FRAGMENTO:

■ ■ ■ ■ ■ ■ ■

Y un día llega Resurrección, tercera película de Gonzalo Calzada que se para frente al género y construye un universo fascinante partiendo de un episodio devastador, como la epidemia de fiebre amarilla que diezmó Buenos Aires en 1871, y de tópicos como la fe, la creencia, la ciencia versus la religión, la pertenencia de clase y el universal temor a la muerte.
El joven cura Aparicio (Martín Slipak), «un instrumento del Señor», parte a Buenos Aires a prestar ayuda espiritual frente a la tragedia. Una visión mística lo guía, pero su pragmático consejero lo reprende: «Visiones, hay que ver a qué clase de necesidad responden». Y ahí va nuestro héroe a «curar almas», ese es su deber y su sacrificio. Su primer destino será la casa familiar, la Quinta El Paraíso. Hasta allí lo ha guiado su dios.

■ ■ ■ ■ ■ ■ ■

Registros sacados de una colección:
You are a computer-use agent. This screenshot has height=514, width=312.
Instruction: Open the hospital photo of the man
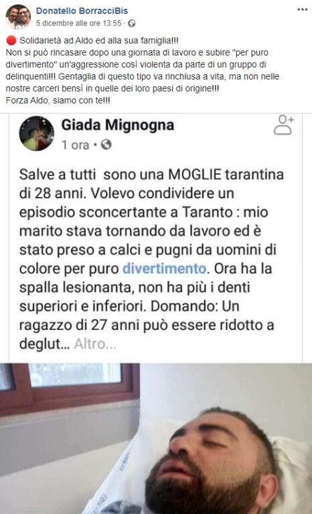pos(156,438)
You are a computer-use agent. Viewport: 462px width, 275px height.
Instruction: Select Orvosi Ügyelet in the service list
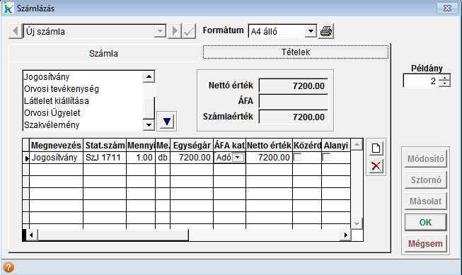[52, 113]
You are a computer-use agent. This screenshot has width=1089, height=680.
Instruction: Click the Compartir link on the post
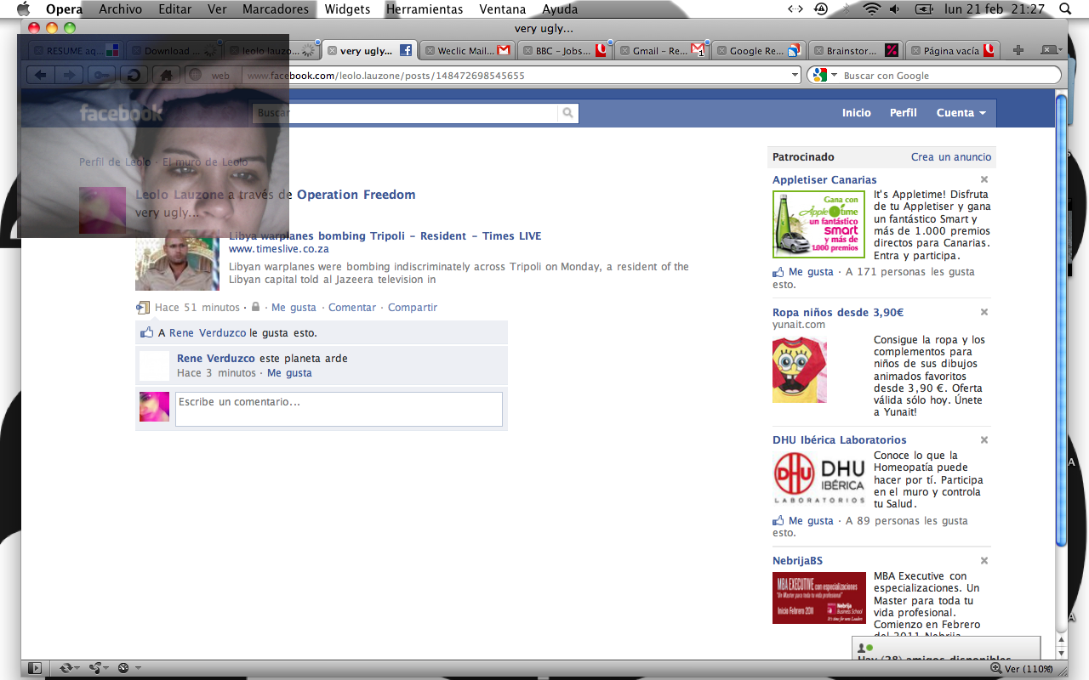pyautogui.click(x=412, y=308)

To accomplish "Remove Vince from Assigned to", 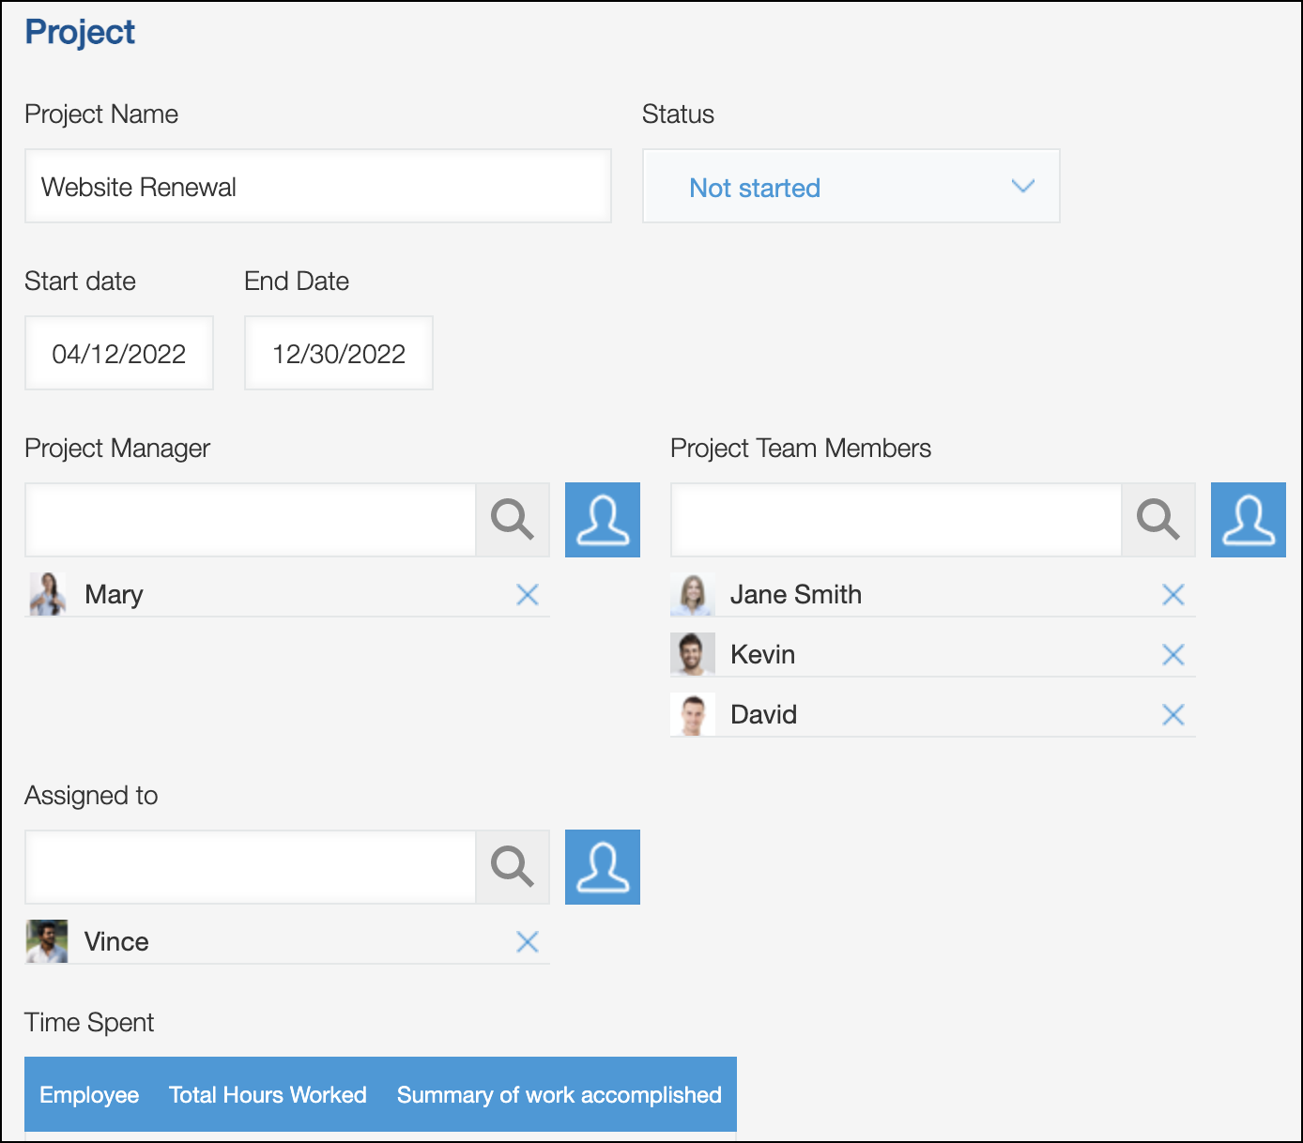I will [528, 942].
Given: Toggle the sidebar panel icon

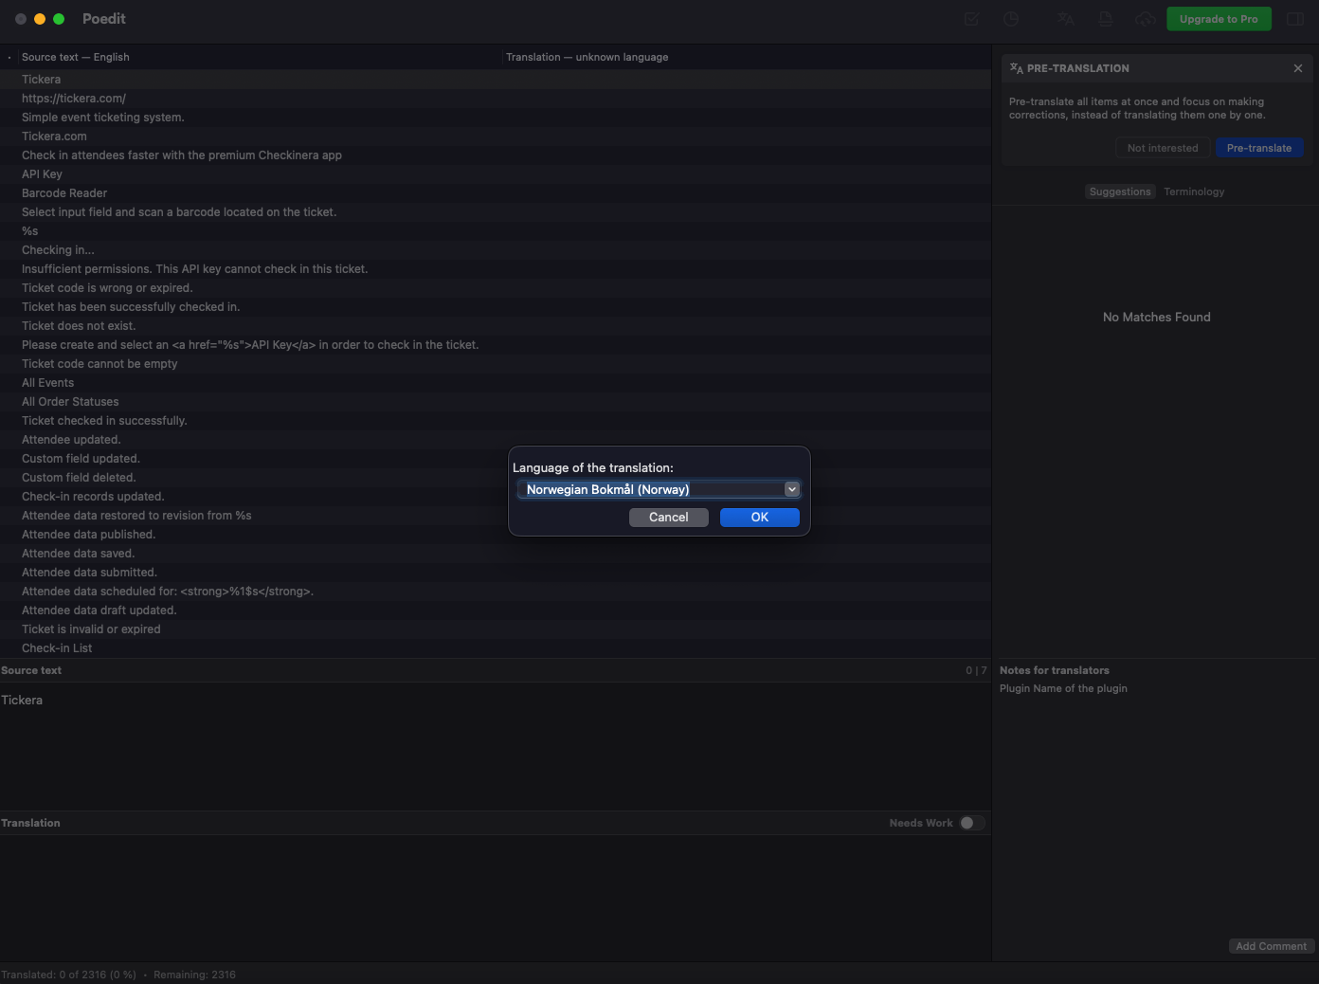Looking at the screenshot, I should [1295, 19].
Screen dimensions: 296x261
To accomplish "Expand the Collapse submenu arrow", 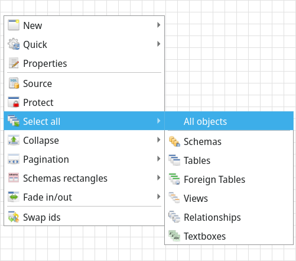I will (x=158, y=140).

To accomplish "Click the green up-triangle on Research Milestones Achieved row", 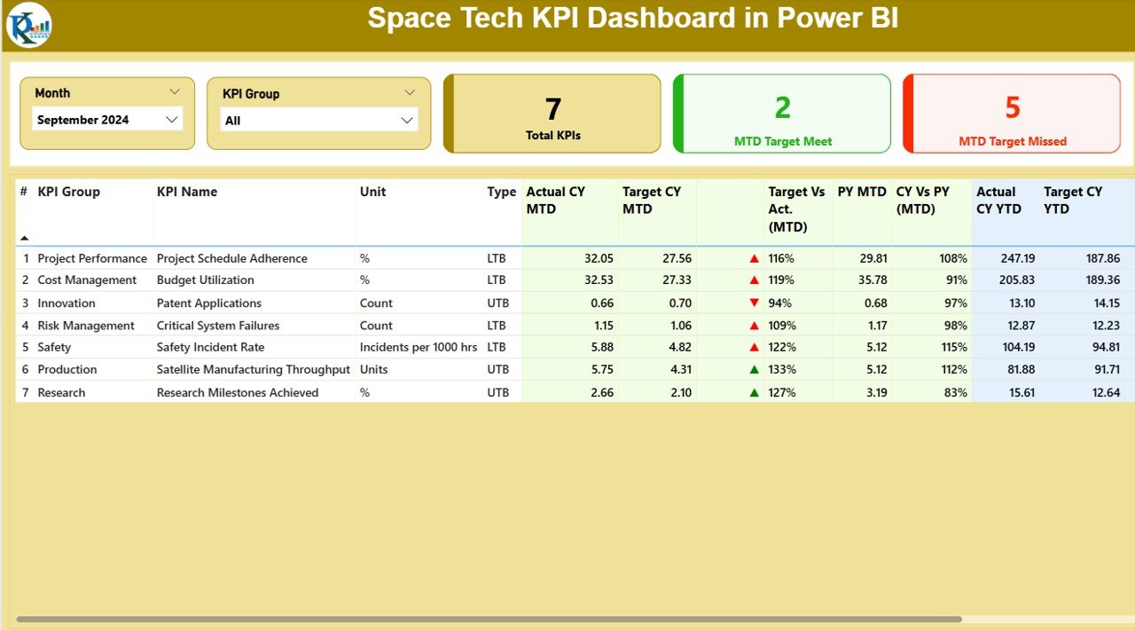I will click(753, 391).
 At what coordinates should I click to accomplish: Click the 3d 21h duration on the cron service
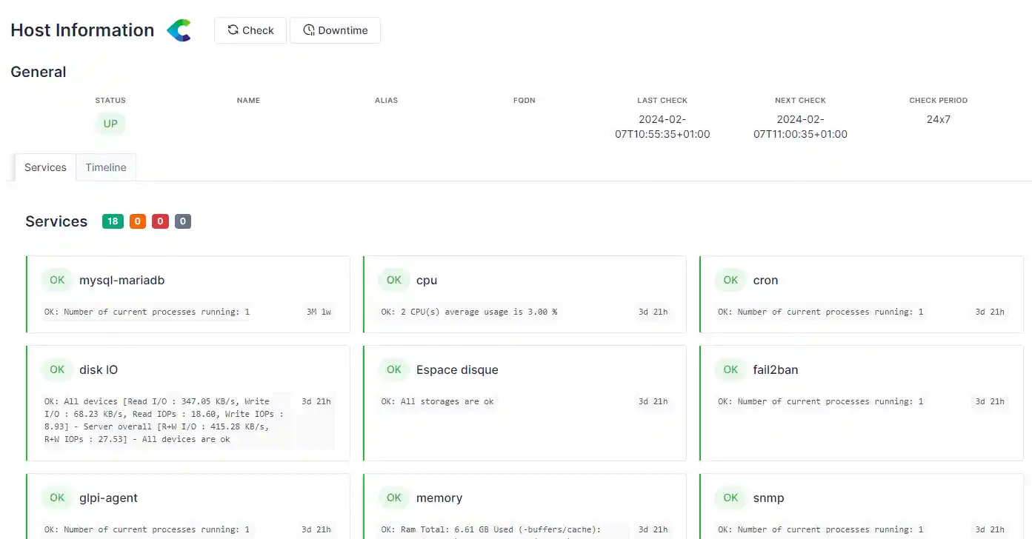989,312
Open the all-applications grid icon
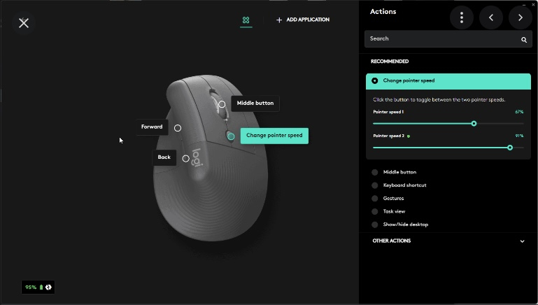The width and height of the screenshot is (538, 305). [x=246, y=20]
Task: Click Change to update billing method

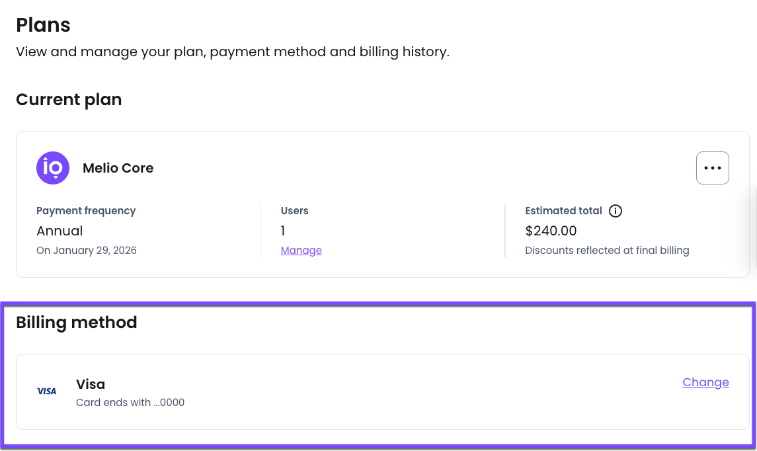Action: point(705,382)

■ ■ ■ ■ ■ ■ ■

TRABAJO PENDIENTE:
1: Escribe la parte del fragmento sobre la película Resurrección que empieza con las palabras "El joven cura" y termina con "guiado su dios.".
2: Según el fragmento sobre la película Resurrección, ¿cómo se llama la casa familiar que será el primer destino del cura Aparicio?

RESPUESTAS OBTENIDAS:
1:
El joven cura Aparicio (Martín Slipak), «un instrumento del Señor», parte a Buenos Aires a prestar ayuda espiritual frente a la tragedia. Una visión mística lo guía, pero su pragmático consejero lo reprende: «Visiones, hay que ver a qué clase de necesidad responden». Y ahí va nuestro héroe a «curar almas», ese es su deber y su sacrificio. Su primer destino será la casa familiar, la Quinta El Paraíso. Hasta allí lo ha guiado su dios.

2: La Quinta El Paraíso.